Work order:
Report how many lines of the data below contain the string "This", where case counts. Give only the number.

Dataset records Start Marker

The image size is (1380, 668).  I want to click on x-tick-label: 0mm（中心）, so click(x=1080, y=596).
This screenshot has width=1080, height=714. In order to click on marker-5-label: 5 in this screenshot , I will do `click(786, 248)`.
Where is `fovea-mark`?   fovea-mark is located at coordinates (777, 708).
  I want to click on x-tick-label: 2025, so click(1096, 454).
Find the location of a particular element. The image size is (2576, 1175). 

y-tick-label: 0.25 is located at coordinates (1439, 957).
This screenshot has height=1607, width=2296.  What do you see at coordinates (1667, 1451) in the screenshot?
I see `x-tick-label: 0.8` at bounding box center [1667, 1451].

Dataset records End Marker

Task solution:
2